Given these rather strict limitations on saturated fat, it seems logical to assume that the clinical trials supporting this relationship are clear-cut and abundant. However, this is not the case.

Since the 1950s, there have been a relatively small number of large, long-term clinical trials examining the potential benefits of decreased saturated fats in the diet as a primary focus. All major trials since 1966 are listed here. Some took place in mental institutions, some were not randomized, and some also involved major confounding interventions such as weight loss, exercise, or increased fruit and vegetable consumption. Some show benefits to replacing saturated fats with polyunsaturated fats, while others do not.

If we were to focus on the largest (i.e. > 100 subjects), randomized, most famous trials ever done lasting longer than 1 year, we are left with very few to assess that meet the following 2 criteria:

1) The only significant intervention involved a reduction in fat and saturated fat and an increase in polyunsaturated fats
2) They ask the question: does this diet reduce heart disease? (defined as heart attacks or death from heart disease)

Listed in reverse chronological order:
Women’s Health initiative (2006) – 48,835 women, 8 years, no significant difference between intervention and control.

Diet and Reinfarction trial (1989) – 2,033 men, 2 years, no significant difference between the groups given and not given fat and fiber advice. No significant differences in ischaemic heart disease between intervention and control (intervention was only advice in this trial)

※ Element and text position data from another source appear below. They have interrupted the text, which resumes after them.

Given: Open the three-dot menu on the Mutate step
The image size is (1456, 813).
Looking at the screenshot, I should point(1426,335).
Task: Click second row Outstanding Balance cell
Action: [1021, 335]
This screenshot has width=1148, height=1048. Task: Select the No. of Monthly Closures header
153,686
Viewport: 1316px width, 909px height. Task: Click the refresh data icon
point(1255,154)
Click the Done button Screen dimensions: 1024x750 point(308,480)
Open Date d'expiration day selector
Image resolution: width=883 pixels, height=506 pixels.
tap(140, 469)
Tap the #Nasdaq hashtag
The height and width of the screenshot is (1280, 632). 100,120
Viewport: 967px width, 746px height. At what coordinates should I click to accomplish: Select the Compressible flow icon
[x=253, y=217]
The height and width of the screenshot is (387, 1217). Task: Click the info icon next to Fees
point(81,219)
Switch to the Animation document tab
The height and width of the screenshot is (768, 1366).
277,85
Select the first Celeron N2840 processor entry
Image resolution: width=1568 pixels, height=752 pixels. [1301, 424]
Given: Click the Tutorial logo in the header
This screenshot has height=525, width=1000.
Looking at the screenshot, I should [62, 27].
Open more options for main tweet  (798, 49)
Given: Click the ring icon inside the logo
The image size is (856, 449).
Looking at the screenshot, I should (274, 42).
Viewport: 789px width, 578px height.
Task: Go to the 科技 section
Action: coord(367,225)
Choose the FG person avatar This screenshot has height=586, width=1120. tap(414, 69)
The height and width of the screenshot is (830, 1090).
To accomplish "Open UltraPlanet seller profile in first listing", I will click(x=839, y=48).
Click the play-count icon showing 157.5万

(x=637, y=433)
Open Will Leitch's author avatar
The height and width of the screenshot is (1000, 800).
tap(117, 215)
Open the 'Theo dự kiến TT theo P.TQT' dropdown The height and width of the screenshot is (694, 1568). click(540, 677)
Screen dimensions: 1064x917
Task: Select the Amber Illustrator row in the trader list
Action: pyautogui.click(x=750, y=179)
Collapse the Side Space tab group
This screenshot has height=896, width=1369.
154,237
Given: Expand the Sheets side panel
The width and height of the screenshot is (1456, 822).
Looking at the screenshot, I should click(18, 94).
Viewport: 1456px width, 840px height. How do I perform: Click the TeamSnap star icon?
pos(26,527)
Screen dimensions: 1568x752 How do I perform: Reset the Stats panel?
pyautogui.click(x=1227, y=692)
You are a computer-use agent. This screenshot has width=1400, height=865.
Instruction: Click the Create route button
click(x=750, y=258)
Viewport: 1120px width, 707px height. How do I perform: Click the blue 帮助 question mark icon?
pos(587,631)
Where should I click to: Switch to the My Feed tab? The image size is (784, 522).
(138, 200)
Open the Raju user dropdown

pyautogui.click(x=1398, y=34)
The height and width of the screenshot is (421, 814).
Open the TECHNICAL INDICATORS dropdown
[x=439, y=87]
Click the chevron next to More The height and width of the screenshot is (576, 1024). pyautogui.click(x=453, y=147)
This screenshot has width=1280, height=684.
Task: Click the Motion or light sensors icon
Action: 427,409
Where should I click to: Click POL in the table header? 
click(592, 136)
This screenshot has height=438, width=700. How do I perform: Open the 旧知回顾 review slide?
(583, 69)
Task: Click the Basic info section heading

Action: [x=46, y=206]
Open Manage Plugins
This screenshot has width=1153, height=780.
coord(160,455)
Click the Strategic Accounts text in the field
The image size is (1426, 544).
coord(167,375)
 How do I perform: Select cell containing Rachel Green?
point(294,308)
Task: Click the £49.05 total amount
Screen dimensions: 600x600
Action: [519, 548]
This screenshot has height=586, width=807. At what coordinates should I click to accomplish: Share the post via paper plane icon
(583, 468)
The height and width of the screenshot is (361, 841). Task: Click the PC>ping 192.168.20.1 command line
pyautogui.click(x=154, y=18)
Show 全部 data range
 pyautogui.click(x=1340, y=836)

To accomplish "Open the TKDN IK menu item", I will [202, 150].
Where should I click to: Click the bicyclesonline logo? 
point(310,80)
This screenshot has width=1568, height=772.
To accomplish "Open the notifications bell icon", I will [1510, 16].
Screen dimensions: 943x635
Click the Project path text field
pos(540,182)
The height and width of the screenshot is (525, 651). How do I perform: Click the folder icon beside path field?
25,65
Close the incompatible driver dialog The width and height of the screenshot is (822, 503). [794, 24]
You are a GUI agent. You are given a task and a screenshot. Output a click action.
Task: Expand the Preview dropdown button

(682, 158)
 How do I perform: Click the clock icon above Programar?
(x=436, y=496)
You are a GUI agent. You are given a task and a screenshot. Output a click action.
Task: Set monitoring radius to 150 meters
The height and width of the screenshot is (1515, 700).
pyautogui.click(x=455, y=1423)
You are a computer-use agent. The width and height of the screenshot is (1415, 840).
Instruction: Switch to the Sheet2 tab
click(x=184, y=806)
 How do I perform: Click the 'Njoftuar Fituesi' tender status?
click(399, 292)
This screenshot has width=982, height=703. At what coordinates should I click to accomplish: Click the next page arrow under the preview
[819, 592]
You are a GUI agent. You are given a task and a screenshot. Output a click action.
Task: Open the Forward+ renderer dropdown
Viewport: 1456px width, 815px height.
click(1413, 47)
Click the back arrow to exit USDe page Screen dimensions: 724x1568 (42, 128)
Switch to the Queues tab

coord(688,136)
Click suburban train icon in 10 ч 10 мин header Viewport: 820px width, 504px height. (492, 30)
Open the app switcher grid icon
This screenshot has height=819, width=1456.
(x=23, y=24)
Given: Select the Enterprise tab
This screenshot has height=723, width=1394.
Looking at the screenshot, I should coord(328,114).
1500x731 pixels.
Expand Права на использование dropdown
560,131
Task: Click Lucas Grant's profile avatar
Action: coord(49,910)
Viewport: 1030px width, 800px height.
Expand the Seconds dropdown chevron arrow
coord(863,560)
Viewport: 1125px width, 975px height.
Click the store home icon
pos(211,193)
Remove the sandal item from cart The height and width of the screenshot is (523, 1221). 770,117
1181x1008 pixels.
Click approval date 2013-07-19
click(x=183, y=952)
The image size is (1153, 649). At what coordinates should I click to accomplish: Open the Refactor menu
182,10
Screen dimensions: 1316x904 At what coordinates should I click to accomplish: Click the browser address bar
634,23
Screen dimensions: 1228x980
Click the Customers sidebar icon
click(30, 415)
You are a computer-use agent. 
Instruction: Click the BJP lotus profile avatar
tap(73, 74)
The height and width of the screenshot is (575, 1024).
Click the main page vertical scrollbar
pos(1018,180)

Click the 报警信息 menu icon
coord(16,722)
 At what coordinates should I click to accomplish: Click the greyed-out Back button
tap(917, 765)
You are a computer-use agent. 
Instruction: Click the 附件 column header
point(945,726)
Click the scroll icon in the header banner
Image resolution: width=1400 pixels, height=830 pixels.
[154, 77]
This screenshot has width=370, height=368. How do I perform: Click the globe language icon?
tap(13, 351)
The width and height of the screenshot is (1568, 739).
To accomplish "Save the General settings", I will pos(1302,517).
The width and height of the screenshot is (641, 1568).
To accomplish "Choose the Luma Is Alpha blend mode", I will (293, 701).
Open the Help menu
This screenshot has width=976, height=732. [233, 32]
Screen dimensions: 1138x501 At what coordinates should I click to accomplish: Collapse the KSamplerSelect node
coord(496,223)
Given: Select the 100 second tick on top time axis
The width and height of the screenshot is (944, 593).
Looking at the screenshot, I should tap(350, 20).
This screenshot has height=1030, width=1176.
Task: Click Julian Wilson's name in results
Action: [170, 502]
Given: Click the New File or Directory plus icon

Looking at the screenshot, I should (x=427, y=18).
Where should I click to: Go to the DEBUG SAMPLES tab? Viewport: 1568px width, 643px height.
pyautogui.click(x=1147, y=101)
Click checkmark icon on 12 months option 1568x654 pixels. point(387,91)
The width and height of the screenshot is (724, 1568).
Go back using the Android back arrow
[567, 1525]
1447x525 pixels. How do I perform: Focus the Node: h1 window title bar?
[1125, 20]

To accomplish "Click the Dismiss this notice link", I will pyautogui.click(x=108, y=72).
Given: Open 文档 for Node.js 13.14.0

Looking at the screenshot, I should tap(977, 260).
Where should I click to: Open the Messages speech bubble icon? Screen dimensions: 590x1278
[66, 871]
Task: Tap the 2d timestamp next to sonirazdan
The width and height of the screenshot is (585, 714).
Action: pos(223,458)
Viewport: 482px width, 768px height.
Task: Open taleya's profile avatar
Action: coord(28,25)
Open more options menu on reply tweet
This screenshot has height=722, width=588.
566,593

Minnesota Coronary Survey* (1989) – 4,393 men and 4,664 women, double-blind, 4 years, no significant reduction in cardiovascular events or total deaths from the treatment diet
Los Angeles Veteran’s Trial* (1969) –  846 subjects, up to 8 years, non significant difference in primary endpoints –  sudden cardiac death or myocardial infarction. More non-cardiac deaths in experimental group, resulting in near identical rates of total mortality

Oslo Heart Study (1968) – 412 men, 5 year, slight decrease in CHD with intervention. Many dietary interventions accompanied the low saturated fat diet. When stratified by age, the results were significant only in subjects younger than 60.

* Double blind

A full list of all the trials done supporting and refuting the saturated fat-heart-disease relationship, and a more in depth description of each, can be found here. There are many others that did not meet the criteria I defined above. (Note: The finnish Mental Hospital Trial did not make the cut, since it was not randomized.)

Meta-analyses
If we instead focus on the recent meta-analyses of clinical trials testing this relationship, the majority have failed to elucidate a benefit associated with a low saturated fat diet:
  • In 2010, Ramsden et al. published a meta-analysis of randomized clinical trials, including trials where polyunsaturated fats (PUFAs) were increased in place of saturated fats (SFAs) and/or trans fatty acids (TFA), and non-fatal heart attacks, Coronary heart disease-related deaths, and/or total deaths were reported.  In the nine studies included, there was a non-significant increased pooled risk of 13% for n-6 PUFA intake (RR=1.13, CI: 0.84, 1.53) and a decreased risk of 22% (RR=0.78, CI: 0.65, 0.93) for mixed n-3/n-6 PUFA diets. In other words, increasing polyunsaturated fats in the diet provides no benefit, and may be harmful according to this study.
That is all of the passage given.